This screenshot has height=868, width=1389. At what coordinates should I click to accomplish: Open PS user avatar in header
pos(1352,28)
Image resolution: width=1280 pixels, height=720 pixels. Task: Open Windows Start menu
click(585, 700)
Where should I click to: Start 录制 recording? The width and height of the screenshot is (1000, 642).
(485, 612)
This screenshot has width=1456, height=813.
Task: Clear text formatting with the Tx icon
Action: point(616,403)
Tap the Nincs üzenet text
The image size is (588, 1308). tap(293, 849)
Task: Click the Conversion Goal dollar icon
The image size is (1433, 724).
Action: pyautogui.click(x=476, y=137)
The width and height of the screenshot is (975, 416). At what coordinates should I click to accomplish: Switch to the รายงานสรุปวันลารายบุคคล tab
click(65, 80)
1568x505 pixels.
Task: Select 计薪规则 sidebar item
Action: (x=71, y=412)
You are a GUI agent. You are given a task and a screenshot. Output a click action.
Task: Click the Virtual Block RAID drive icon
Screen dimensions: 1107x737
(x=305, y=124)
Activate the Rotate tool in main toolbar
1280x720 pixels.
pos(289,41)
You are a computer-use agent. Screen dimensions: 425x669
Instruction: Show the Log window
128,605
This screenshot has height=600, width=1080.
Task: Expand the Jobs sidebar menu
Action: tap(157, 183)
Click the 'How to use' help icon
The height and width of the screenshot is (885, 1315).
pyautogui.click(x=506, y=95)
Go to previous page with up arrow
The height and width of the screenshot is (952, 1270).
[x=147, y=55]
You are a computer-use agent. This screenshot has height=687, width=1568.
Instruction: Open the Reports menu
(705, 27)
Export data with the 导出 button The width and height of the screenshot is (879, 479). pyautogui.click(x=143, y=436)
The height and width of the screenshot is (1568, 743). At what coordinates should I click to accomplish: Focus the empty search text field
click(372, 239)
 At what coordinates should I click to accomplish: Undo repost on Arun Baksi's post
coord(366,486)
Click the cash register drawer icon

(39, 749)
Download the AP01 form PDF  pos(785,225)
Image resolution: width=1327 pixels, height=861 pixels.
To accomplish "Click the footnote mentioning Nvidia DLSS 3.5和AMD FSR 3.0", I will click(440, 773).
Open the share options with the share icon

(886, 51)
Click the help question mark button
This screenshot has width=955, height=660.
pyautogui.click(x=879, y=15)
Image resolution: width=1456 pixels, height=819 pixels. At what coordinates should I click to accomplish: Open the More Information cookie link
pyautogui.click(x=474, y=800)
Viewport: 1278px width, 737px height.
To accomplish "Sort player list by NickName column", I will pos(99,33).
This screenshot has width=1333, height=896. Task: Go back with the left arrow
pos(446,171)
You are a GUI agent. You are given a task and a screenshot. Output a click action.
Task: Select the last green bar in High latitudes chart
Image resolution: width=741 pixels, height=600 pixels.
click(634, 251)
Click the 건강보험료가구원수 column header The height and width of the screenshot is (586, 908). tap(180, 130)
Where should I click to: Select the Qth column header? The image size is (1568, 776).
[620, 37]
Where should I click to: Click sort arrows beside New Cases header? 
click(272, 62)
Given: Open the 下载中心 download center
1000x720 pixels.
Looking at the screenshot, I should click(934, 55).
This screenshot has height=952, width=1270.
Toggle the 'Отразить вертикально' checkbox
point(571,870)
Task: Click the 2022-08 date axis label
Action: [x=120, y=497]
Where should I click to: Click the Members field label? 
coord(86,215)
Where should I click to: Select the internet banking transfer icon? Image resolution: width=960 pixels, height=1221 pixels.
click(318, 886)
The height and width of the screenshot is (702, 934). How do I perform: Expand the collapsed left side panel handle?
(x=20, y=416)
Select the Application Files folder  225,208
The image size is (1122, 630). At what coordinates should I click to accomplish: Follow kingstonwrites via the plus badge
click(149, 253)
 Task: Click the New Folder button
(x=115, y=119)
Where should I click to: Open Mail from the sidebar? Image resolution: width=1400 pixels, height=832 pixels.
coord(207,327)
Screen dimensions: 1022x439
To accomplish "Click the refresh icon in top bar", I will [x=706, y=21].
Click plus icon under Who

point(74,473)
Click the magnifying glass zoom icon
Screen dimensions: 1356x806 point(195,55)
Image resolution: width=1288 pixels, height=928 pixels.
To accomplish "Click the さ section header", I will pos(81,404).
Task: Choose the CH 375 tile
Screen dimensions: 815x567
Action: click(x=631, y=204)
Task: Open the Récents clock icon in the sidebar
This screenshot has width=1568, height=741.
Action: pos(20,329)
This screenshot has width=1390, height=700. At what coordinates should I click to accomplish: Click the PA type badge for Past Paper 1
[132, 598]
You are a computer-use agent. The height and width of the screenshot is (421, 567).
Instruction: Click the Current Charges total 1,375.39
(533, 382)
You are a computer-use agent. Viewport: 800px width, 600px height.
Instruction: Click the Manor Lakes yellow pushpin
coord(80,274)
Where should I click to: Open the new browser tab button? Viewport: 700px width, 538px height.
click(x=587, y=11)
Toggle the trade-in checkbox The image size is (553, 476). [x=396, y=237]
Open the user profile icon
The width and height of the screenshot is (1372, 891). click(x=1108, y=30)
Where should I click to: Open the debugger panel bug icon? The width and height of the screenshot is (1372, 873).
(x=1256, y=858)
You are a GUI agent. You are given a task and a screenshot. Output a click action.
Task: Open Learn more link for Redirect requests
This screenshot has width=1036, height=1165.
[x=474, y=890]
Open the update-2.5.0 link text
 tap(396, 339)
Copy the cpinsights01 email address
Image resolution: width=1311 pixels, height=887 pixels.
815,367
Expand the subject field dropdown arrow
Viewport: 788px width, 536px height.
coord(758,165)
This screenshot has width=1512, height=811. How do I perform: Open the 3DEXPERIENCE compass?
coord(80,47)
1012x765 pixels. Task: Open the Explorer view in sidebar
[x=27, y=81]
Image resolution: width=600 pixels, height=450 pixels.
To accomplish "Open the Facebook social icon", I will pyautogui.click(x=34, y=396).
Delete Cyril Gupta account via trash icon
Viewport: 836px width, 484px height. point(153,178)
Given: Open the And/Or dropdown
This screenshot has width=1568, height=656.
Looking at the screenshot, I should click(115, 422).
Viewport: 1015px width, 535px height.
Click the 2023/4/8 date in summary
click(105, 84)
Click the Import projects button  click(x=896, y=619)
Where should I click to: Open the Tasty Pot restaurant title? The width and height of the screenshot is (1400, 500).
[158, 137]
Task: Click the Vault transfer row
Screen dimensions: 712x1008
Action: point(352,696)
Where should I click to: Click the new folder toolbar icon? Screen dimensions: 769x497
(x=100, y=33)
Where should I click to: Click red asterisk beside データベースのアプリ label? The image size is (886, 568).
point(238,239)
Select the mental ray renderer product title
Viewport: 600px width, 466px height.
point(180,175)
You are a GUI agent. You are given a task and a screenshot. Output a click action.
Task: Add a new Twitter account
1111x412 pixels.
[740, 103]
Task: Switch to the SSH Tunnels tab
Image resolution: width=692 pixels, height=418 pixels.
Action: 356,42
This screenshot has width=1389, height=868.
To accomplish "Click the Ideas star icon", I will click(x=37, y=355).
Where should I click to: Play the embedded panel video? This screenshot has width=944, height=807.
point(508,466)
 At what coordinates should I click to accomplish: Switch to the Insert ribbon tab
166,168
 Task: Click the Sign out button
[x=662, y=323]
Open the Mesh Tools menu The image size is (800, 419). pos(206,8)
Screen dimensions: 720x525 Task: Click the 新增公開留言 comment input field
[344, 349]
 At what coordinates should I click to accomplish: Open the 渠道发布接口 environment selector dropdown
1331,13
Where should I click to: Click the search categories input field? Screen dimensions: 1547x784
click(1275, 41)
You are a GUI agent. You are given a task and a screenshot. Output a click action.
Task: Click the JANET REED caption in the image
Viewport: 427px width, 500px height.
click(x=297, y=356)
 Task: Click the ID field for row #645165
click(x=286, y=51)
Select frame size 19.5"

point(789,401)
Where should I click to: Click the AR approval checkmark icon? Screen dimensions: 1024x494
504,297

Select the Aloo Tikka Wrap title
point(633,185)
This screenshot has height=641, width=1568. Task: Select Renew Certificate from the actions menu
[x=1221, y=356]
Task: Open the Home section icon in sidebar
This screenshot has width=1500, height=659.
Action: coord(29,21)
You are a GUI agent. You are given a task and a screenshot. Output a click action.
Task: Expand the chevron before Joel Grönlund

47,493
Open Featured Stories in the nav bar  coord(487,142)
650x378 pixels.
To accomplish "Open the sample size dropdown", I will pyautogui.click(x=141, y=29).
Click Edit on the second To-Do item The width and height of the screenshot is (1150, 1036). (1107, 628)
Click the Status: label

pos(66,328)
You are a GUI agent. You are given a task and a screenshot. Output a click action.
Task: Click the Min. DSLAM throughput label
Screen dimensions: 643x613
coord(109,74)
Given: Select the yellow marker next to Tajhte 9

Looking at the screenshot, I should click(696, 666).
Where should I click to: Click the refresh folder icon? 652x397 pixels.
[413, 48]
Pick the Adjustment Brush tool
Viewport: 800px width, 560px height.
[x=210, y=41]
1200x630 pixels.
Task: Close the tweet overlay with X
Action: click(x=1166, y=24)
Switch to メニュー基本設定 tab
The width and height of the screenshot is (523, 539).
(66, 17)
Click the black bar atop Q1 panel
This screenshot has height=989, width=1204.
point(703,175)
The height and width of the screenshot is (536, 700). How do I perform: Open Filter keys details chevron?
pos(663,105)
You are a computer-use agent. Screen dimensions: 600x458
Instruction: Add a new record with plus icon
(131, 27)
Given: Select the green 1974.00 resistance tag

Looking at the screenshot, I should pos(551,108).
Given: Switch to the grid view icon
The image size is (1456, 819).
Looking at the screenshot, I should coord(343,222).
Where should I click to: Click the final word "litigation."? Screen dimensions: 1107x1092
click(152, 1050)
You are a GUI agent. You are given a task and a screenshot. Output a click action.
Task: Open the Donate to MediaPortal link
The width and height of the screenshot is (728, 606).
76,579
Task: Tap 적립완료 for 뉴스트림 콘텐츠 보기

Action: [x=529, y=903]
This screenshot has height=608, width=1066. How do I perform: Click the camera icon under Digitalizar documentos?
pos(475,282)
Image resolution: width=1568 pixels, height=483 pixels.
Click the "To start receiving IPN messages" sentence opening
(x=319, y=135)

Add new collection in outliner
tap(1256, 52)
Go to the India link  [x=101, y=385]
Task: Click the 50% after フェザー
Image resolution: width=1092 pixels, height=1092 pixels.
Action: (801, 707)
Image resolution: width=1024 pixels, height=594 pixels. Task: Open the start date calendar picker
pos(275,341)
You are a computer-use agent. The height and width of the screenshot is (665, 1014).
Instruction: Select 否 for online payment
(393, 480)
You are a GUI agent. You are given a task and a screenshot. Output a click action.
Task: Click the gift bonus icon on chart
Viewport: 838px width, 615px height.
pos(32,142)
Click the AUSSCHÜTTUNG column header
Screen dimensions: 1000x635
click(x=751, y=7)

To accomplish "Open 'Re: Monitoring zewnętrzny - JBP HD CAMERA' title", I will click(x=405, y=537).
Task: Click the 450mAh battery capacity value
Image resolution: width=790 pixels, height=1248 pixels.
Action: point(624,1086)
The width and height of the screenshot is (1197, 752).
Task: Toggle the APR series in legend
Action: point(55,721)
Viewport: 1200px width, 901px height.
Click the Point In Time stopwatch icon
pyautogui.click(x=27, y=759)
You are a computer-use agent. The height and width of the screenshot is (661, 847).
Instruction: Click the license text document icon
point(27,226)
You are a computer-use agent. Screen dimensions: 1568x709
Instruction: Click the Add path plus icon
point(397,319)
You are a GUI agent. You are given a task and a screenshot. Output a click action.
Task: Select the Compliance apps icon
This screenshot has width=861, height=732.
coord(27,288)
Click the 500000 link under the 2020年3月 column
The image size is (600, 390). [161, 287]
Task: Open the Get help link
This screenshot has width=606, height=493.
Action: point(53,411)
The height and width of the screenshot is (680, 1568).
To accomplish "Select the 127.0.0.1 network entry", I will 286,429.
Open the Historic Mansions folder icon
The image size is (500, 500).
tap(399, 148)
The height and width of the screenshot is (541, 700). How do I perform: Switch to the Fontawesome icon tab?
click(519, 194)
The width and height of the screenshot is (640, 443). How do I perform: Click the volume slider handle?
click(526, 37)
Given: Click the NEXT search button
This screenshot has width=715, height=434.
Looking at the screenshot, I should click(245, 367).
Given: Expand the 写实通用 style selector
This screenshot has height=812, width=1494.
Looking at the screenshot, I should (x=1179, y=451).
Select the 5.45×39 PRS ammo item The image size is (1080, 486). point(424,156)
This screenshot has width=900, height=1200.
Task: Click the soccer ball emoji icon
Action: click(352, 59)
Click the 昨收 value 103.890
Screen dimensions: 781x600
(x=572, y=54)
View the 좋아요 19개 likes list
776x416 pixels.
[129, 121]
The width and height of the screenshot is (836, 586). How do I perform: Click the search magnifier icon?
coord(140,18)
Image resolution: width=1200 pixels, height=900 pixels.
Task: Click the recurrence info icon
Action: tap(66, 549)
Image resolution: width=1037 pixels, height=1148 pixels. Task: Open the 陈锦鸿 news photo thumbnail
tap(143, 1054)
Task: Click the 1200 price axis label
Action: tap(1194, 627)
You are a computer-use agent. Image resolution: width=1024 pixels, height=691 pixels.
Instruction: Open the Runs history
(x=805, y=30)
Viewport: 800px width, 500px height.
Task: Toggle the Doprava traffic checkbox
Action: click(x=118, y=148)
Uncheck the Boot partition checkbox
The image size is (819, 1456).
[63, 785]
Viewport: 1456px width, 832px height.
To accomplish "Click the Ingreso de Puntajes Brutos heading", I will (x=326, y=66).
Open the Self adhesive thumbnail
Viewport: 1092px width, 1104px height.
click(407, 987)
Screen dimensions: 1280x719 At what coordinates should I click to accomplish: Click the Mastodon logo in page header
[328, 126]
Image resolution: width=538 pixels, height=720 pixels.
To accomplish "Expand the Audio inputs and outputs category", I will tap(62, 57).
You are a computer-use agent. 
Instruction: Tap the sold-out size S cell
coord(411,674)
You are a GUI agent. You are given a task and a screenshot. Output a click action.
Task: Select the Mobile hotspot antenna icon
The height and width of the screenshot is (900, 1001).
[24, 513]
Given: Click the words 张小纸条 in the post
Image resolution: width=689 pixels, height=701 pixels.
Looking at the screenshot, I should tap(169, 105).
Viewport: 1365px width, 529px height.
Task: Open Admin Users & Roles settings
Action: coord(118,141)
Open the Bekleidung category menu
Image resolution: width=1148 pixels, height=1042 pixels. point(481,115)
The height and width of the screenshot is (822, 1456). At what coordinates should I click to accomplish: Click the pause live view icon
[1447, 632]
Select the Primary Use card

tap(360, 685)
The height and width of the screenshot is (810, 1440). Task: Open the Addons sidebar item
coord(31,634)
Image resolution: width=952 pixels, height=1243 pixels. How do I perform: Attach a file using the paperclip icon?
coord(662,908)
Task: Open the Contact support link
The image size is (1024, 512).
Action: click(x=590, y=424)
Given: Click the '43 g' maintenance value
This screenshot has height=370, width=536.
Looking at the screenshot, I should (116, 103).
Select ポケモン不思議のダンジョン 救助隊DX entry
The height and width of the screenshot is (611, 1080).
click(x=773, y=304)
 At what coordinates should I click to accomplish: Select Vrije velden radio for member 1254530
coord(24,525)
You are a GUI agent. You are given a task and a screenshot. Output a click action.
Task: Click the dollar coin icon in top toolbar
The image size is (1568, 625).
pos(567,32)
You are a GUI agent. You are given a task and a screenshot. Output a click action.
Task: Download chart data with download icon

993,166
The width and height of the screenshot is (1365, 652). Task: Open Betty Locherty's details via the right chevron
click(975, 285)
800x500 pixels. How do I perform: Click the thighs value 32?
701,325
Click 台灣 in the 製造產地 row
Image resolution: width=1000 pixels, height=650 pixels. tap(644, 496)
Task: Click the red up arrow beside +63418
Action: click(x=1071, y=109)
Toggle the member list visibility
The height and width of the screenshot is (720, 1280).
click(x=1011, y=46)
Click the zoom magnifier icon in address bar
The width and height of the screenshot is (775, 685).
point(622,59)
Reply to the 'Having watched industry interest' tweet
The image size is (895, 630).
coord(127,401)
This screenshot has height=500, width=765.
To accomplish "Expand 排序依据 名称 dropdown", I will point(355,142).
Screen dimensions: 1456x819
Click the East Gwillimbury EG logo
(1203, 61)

----------

- _TASK STATEMENT_
Only the lines from the one containing "This screenshot has height=370, width=536." through the end of the material should be reproduced, exactly, with both ends included.

- _PROBLEM SOLUTION_
This screenshot has height=370, width=536.
Looking at the screenshot, I should (116, 103).
Select ポケモン不思議のダンジョン 救助隊DX entry
The height and width of the screenshot is (611, 1080).
click(x=773, y=304)
 At what coordinates should I click to accomplish: Select Vrije velden radio for member 1254530
coord(24,525)
You are a GUI agent. You are given a task and a screenshot. Output a click action.
Task: Click the dollar coin icon in top toolbar
The image size is (1568, 625).
pos(567,32)
You are a GUI agent. You are given a task and a screenshot. Output a click action.
Task: Download chart data with download icon

993,166
The width and height of the screenshot is (1365, 652). Task: Open Betty Locherty's details via the right chevron
click(975, 285)
800x500 pixels. How do I perform: Click the thighs value 32?
701,325
Click 台灣 in the 製造產地 row
Image resolution: width=1000 pixels, height=650 pixels. tap(644, 496)
Task: Click the red up arrow beside +63418
Action: click(x=1071, y=109)
Toggle the member list visibility
The height and width of the screenshot is (720, 1280).
click(x=1011, y=46)
Click the zoom magnifier icon in address bar
The width and height of the screenshot is (775, 685).
point(622,59)
Reply to the 'Having watched industry interest' tweet
The image size is (895, 630).
coord(127,401)
This screenshot has height=500, width=765.
To accomplish "Expand 排序依据 名称 dropdown", I will point(355,142).
Screen dimensions: 1456x819
Click the East Gwillimbury EG logo
(1203, 61)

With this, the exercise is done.